Что главное в добродетели? – Будущее ей не нужно, дней она не считает: в самый ничтожный срок она вкусит вечные блага.

Сенека

Есть и такие что говорят, будто мудрец, чье тело не в столь уж цветущем состоянии, и не несчастен, и не блажен. Но и это заблуждение: добродетели приравниваются к вещам случайным, мужам честным приписывается то же, что и лишенным честности. А есть ли что более мерзкое и недостойное, чем сравнивать вещи почтенные и презренные? Почтенны справедливость, благочестье, верность, храбрость, разумность; и наоборот, ничего не стоит то, что чаще и больше всего достается людям нестоящим: могучие и всегда здоровые и крепкие голени, и плечи, и зубы.

И потом, если считать недужного телом мудреца ни несчастным, ни блаженным, если оставить его посередке, то и жизнь его не такова, чтобы к ней стремиться или от нее бежать. Но разве не нелепо утверждать, что к жизни мудреца не надобно стремиться? И можно ли поверить, будто есть такая жизнь, чтобы незачем было ни стремиться к ней, ни от нее бежать? Далее, если изъяны тела не делают несчастными, они позволяют быть и блаженными. Ведь что бессильно ухудшить наше состояние, то и наилучшему состоянию неспособно положить конец.

Сенека

Так что же, если крепкое здоровье, и покой, и отсутствие страданья ничуть не мешают добродетели, ты не станешь к ним стремиться?

Почему же? Но стремлюсь я к ним не как к благам, а потому только, что они не противны природе и я принимаю их по здравому сужденью. Какое же в них будет тогда благо? Только одно: правильность выбора. Ведь когда я беру одежду, какую мне подобает, когда гуляю, сколько положено, когда ужинаю, как мне должно, то не ужин, не прогулка, не одежда суть блага, а мое обращение с ними, мое умение соблюсти в каждом деле отвечающую разуму меру.

Я и сейчас повторю: выбрать чистую одежду – это достойный предмет стремлений, потому что человек по природе существо чистое и опрятное. Выходит, благо есть не сама по себе чистая одежда, а выбор чистой одежды, так как благо – не в самой вещи, а в ее выборе, честность заключена в нашем действии, а не в том, на что оно направлено.

Можешь считать, что сказанное мною о вещах сказано и о теле. Ведь им природа облекла душу, словно некой одеждой, тело – ее покров. Но кто ценит одежду по сундуку? Ножны не делают меч ни лучше, ни хуже. И о теле я говорю тебе то же самое: если мне предоставят выбор, я предпочту здоровье и силу, но благом будет мое сужденье о них, а не они сами.

* _ПРЕДОСТАВЛЕННЫЕ МАТЕРИАЛЫ_

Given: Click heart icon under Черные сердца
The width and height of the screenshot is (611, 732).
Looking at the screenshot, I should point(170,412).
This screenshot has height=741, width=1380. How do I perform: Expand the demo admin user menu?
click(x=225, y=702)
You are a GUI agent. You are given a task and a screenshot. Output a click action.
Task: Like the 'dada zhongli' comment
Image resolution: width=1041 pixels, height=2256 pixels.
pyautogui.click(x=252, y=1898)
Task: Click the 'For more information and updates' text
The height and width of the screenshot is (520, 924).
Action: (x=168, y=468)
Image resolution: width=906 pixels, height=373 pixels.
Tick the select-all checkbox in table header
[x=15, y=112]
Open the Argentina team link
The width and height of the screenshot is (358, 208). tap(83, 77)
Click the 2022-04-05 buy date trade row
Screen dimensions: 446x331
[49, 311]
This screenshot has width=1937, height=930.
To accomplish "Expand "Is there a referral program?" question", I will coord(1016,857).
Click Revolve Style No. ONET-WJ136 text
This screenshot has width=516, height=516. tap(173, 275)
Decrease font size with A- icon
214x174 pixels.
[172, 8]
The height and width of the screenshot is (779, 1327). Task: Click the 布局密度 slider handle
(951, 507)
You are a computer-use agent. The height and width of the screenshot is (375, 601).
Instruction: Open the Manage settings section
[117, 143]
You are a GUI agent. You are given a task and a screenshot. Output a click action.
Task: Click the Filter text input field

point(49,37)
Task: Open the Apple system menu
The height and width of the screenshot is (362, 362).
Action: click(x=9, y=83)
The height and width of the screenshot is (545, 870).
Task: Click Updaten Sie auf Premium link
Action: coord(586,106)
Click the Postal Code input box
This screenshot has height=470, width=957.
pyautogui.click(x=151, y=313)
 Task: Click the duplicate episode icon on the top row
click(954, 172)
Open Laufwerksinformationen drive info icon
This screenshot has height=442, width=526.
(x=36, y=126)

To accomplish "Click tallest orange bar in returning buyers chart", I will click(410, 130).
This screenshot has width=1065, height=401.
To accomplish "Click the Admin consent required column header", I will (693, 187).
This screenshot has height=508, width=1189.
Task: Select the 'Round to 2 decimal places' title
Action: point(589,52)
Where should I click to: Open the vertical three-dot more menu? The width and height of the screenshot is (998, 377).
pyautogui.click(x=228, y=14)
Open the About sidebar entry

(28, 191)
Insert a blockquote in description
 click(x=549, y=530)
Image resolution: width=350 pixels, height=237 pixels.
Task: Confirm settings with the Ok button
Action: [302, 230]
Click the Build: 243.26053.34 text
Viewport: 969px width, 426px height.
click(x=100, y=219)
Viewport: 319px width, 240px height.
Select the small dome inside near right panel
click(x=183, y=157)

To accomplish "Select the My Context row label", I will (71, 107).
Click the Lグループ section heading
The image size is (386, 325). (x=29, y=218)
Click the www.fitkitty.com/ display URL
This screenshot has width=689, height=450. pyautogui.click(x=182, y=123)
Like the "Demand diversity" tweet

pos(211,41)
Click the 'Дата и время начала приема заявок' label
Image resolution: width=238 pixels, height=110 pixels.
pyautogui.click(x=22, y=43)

* _ОПИСАНИЕ ЗАДАНИЯ_
Продолжите отрывок о добродетели и теле, начав сразу после его последнего предложения. Записи представляют собой самостоятельный материал.

* _ВЫПОЛНЕННОЕ ЗАДАНИЕ_
Сенека

“Во время болезни”, говорит Эпикур, “меня не занимали телесные страдания, и с посещавшим меня я не беседовал о подобных вещах. Я продолжал свои начатые ранее научные работы, интересуясь главным образом тем, как мысль, несмотря на свою причастность к подобным движениям в теле, сохраняет тем не менее свой внутренний мир, преследуя свойственное ей благо”. “И врачам”, продолжает он, “я не дал повода возгордиться, точно они не весть что для меня делают, но жизнь моя протекала счастливо и хорошо”.

Подражай ему, если тебе случиться заболеть или попасть в какое-нибудь другое опасное положение. Все школы сходятся в том, что не следует ни отрекаться от философии ни при каких бы то ни было обстоятельствах, ни вторить невеждам, ничего не знающим о природе, но все свое внимание отдавать делу, которым в данный момент занят, и средствам, которым оно приводится в исполнение.

Марк Аврелий

То, что не дает душе ни величья, ни уверенности, ни безмятежности, не есть благо; а богатство, крепкое здоровье и прочие подобные вещи ничего такого не дают и, значит, не могут быть благами.

То же умозаключенье Посидоний излагает еще резче:

То, что не дает душе ни величья, ни уверенности, ни безмятежности, а, напротив, делает ее наглой, спесивой, и надменной, есть зло; случайное же толкает душу к этим порокам; значит, случайное не может быть благом.

– Но если так рассуждать, то оно не будет и удобством.

Одно дело удобство, другое благо. Удобство есть то, в чем больше пользы, чем тягости; благо должно быть неподдельным и совершенно безвредным. Благо – не то, что по большей части полезно, а то, что только полезно.

Удобства, кроме того, могут доставаться и животным, и людям несовершенным и глупым. С ними могут быть перемешаны и неприятности, однако они зовутся удобствами, оцениваемые по тому, чего в них больше. Благо достается на долю одному мудрецу и должно быть без изъяна.